**Exercício proposto A:**
Enumere todos os partidos políticos mencionados pelo nome no texto sobre a sucessão de Rio.

**Texto fornecido:**
============
Política
28 maio 2022 às 05h00

Que partido herda o sucessor de Rio? E que desafios terá de enfrentar?

Os militantes escolhem este sábado entre Luís Montenegro e Jorge Moreira da Silva para conduzir os destinos do partido nos próximos dois anos. Uma maioria absoluta do PS e dois partidos novos à direita, IL e Chega, obrigarão a quem ganhar a uma liderança exigente e criativa.

Quem é Luís Montenegro?
============
**Registos fornecidos:**
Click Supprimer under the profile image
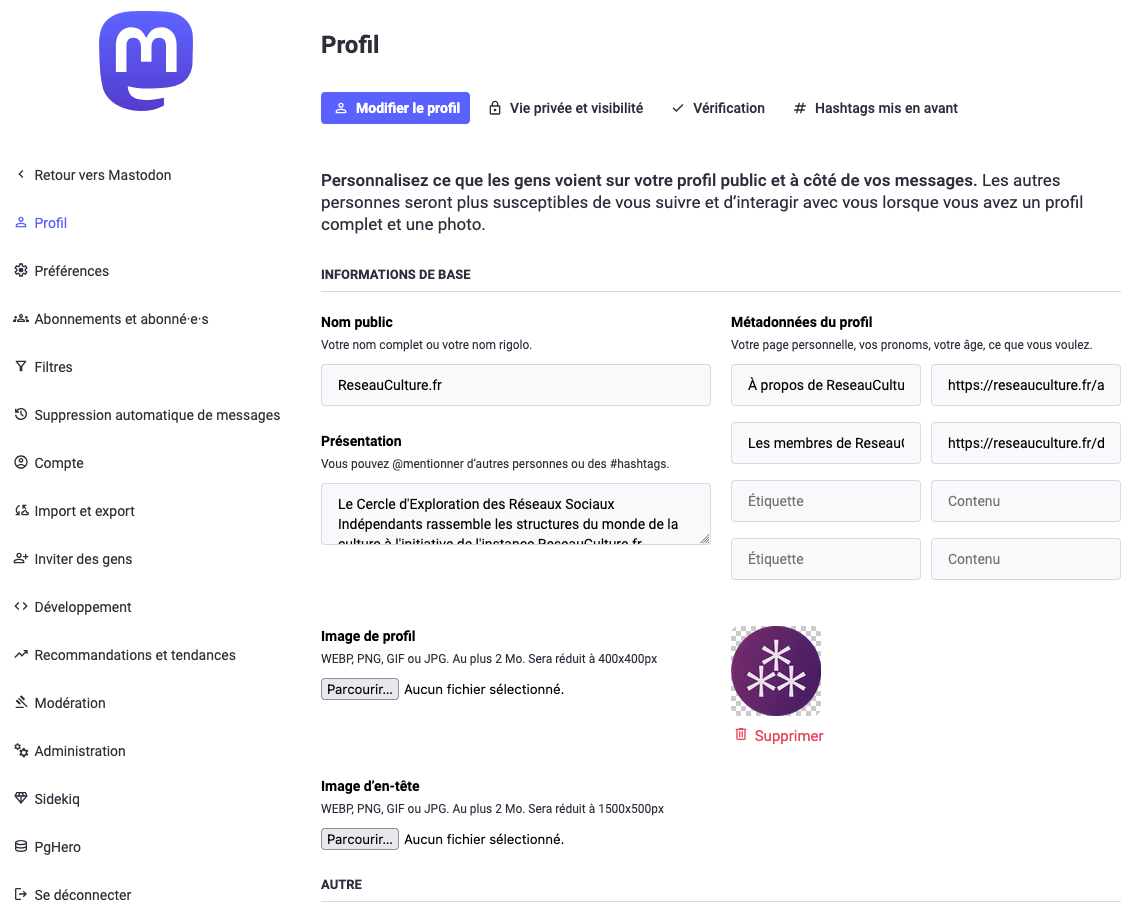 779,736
============
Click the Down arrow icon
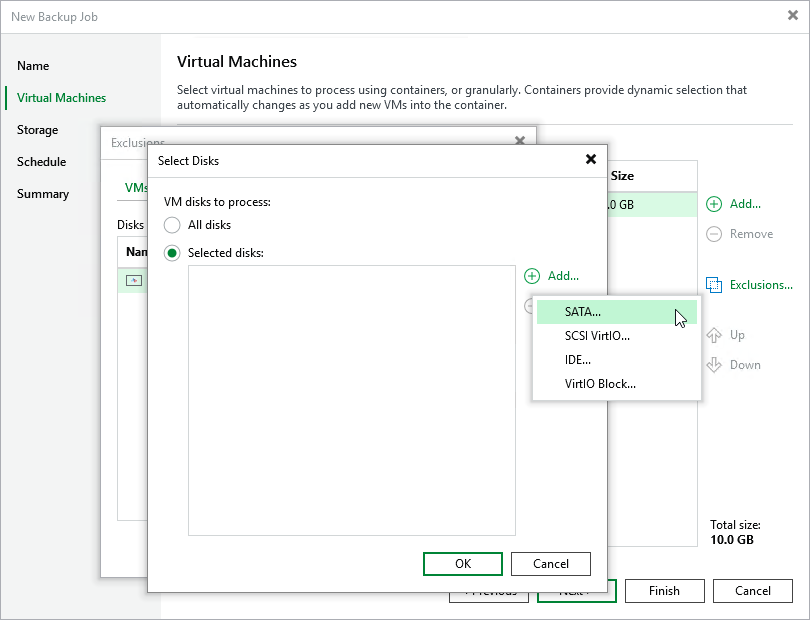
============
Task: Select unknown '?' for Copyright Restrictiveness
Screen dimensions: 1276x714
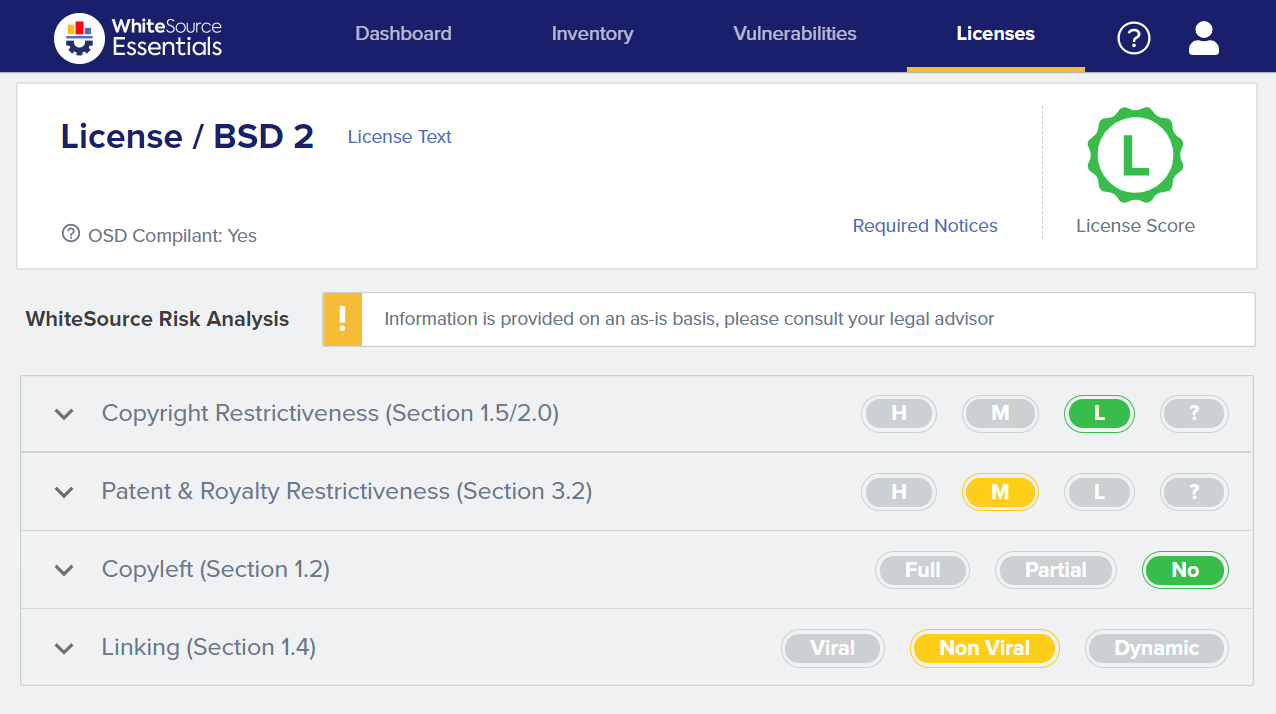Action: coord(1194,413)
============
**Exercício proposto B:**
Devolva todas as linhas dos registos que contenham a palavra "Click", respeitando a distinção entre maiúsculas e minúsculas.

**Resultado final A:**
PS, IL, Chega

**Resultado final B:**
Click Supprimer under the profile image
Click the Down arrow icon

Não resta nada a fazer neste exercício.